(Records from a data collection)

################

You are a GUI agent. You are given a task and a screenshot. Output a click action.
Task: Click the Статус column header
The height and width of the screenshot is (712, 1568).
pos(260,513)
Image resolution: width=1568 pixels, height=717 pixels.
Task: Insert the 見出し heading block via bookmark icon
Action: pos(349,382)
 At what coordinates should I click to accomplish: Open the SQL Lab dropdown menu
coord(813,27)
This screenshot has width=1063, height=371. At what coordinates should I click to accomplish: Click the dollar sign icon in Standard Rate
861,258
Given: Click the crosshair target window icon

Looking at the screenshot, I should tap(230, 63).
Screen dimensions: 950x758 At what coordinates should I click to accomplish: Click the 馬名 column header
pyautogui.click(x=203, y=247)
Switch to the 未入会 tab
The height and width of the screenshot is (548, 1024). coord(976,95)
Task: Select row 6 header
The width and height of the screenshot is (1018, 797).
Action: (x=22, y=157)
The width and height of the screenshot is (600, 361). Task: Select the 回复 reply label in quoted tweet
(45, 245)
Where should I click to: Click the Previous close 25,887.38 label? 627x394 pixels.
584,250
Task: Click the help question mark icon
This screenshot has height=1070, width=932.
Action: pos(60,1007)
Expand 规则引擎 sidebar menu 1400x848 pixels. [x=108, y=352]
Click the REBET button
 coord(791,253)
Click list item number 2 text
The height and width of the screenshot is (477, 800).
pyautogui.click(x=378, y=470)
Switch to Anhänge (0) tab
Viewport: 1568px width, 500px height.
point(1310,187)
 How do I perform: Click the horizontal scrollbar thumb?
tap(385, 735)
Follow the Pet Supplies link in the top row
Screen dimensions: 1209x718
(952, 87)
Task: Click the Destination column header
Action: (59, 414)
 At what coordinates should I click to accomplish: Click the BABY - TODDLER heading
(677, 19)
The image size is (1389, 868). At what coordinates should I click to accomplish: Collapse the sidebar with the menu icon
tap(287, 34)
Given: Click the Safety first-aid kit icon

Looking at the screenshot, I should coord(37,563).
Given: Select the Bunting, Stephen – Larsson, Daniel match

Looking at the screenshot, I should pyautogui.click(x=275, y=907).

################

:: What to produce ::
Only the lines above starting at the one containing "This screenshot has width=1063, height=371." and ending at the one containing "Expand 规则引擎 sidebar", both included, are to be returned, exactly as they read.

:: Answer box ::
This screenshot has width=1063, height=371. At what coordinates should I click to accomplish: Click the dollar sign icon in Standard Rate
861,258
Given: Click the crosshair target window icon

Looking at the screenshot, I should tap(230, 63).
Screen dimensions: 950x758 At what coordinates should I click to accomplish: Click the 馬名 column header
pyautogui.click(x=203, y=247)
Switch to the 未入会 tab
The height and width of the screenshot is (548, 1024). coord(976,95)
Task: Select row 6 header
The width and height of the screenshot is (1018, 797).
Action: (x=22, y=157)
The width and height of the screenshot is (600, 361). Task: Select the 回复 reply label in quoted tweet
(45, 245)
Where should I click to: Click the Previous close 25,887.38 label? 627x394 pixels.
584,250
Task: Click the help question mark icon
This screenshot has height=1070, width=932.
Action: pos(60,1007)
Expand 规则引擎 sidebar menu 1400x848 pixels. [x=108, y=352]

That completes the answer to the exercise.